Consider a game with 2 agents, $A_1$ and $A_2$. Each agent can either take the action left or right, $L$ or $R$. 1 Joint actions are tuples of $A_1$’s action and $A_2$’s action. For example, if $A_1$ goes left and $A_2$ goes right, then the joint action is $(L, R)$. Also suppose that $A_1$ and $A_2$ are fully cooperative; they get the same reward. They get a reward of 0 if $(L, L)$ or $(R, R)$ occurs and a reward of 5 if $(L, R)$ or $(R, L)$ occurs.

Both agents know that the optimal joint policies are $(L, R)$ and $(R, L)$. The hard part is coordination of which joint policy to follow, so they don’t end up both accidentally picking the same action.

One way to do this is for them to communicate. It’s like when you’re playing a sport and you yell, “Got it!”, so that your teammates know that you’ll get the ball and they can focus on other things. $A_1$ can say, “I’m going left!” and then $A_2$ knows it must go right. But communication is complicated. You could run into syncronization issues, have too much noise when sending messages, or it just might not be possible in certain applications.

A simple way to ensure coordination without any communication between the two agents is to pre-establish a convention beforehand. For example, if you already know what the optimal joint policies are beforehand, the absolute easiest thing to do is to just agree to following one optimal joint policy. i.e. “Hey agents, you’re going to do $(R, L)$!”.

But generally you don’t even need to precommit to a specific policy, instead you can just precommit to a method for picking which optimal joint policy to execute. For example, you can simply agree that all agents will sort the optimal policies in lexicographic order and then pick the first one to follow. This really only requires two things (1) an order on the agents and (2) an order on the actions.

This contrast between communication vs conventions to solve coordination problems came up again today when I was making a quick fix to BookNLP. BookNLP is an NLP pipeline for literature and there is a part where the list of characters extracted from a story is being finalized. Now characters in a story can be referenced by multiple names, but you still only want to add each character once. I.e. Joe and Mr. Joe Garger are actually just the same person and we don’t want to double-count him.

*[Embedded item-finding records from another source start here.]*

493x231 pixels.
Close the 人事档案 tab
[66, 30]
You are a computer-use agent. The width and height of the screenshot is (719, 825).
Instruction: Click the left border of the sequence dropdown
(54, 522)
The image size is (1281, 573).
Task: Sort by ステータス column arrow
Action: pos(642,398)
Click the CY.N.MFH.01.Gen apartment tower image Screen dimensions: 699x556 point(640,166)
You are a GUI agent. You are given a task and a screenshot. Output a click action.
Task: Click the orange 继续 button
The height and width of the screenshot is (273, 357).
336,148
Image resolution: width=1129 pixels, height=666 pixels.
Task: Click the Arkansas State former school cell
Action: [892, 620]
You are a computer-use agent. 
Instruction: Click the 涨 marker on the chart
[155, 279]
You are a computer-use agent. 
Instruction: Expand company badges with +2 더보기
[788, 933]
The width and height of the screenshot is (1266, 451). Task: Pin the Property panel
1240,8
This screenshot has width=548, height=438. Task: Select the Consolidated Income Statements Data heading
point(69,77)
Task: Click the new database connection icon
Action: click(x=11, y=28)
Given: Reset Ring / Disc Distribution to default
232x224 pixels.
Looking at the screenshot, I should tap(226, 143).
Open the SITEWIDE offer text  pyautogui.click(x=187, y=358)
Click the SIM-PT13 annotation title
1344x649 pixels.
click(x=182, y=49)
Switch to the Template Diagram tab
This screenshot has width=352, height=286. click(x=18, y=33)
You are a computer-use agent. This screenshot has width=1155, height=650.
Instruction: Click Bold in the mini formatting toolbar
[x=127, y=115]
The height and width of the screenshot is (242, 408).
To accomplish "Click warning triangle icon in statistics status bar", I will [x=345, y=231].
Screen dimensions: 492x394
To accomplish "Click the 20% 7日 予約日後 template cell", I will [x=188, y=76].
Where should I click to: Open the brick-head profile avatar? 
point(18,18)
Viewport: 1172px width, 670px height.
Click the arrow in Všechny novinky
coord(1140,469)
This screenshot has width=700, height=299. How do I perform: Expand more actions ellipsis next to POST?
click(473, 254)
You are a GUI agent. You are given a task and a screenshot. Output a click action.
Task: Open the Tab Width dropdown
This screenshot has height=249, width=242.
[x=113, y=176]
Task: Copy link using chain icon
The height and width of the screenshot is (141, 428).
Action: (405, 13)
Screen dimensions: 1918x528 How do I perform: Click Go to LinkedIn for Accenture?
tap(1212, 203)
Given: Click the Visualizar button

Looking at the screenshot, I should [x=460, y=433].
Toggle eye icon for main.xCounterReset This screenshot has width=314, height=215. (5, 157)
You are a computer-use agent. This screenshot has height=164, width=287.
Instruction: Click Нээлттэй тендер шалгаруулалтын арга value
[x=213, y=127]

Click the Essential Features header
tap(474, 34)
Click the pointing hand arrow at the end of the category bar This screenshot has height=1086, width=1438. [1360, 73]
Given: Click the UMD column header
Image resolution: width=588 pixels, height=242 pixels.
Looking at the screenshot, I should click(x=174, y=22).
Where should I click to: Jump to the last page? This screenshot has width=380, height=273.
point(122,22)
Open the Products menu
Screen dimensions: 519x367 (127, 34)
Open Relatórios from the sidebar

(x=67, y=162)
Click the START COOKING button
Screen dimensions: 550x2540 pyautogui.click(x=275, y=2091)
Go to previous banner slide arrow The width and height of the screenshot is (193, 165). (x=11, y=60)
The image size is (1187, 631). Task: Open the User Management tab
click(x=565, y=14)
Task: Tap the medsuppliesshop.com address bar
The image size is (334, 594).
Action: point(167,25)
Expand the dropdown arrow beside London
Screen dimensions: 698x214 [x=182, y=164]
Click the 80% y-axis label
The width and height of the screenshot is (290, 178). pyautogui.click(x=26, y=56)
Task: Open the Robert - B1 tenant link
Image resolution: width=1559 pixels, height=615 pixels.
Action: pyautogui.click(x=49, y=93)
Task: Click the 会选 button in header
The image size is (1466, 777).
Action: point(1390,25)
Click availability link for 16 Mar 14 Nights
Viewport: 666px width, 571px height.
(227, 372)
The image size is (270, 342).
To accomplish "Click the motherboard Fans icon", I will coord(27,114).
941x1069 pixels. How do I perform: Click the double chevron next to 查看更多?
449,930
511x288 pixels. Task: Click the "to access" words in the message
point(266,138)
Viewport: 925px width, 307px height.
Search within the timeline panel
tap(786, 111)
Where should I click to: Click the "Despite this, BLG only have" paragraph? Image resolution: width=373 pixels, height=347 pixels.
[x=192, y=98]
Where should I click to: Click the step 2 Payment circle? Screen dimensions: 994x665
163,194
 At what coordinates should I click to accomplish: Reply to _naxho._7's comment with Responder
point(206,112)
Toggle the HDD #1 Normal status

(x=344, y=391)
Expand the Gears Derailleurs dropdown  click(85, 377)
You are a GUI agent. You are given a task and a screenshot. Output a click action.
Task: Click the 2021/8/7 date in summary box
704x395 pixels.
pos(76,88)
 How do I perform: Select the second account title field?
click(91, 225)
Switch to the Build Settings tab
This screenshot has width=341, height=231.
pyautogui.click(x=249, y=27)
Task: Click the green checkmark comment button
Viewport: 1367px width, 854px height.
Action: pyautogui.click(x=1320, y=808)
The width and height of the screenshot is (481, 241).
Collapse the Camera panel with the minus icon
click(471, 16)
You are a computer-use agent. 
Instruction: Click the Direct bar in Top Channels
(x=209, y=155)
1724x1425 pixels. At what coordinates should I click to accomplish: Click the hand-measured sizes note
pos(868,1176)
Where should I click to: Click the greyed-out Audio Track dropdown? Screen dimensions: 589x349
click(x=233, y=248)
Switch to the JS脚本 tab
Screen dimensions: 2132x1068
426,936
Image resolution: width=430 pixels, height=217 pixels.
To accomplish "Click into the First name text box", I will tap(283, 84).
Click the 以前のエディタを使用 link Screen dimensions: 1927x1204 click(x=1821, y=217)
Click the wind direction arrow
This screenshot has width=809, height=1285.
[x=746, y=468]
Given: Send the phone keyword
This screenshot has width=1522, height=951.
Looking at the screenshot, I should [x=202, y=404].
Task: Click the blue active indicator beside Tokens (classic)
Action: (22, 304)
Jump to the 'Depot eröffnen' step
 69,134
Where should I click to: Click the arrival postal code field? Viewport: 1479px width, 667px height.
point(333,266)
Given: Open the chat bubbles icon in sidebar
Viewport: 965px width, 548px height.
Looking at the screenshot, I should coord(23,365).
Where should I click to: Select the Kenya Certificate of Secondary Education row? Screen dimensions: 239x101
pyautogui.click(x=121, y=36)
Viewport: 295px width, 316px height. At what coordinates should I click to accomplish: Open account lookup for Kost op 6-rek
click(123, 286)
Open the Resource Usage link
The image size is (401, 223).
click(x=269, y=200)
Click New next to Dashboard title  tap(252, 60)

One part of how this is ensured is by first only picking the longest name for each character (a convention!). For each name, $n$, let $s(n)$ be the set that contains $n$ split on whitespace. E.g. if $n = \text{"Mr. Joe Garger"}$, then $s(n) = \{\text{"Mr"}, \text{"Joe"}, \text{"Garger"}\}$. Now for every name $n_1$, if there is a name such that $n_2 \neq n_1$ and $s(n_1) \subseteq (n_2)$, then $n_1$ was flagged as a name to not be added.

Code below:

But the problem with the way this was written is that if a character was mentioned both as “Sakura Kinomoto” and “Kinomoto Sakura”, then she wouldn’t get added at all!

This is because $s(\text{"Sakura Kinomoto"}) = s(\text{"Kinomoto Sakura"})$, so both sets are subsets of each other and both names would get flagged. Alright, so the way to fix this is to check for when the sets are equal and only flag one of them. One way to do this would be to flag $n_1$ if $s(n_1) = s(n_2)$ and $n_2$ has already been added to the final list of names. Another way is to use a convention! Just pick the name that is first in lexicographic order to add.

Anyways, this is all nice and quaint, but the real question is where do conventions come from? There are a lot of people studying this and I think it’s super interesting.

1. This example is taken from Boutilier, Craig “Planning, Learning and Coordination in Multiagent Decision Processes”. Theoretical Aspects of Rationality and Knowledge, 1996.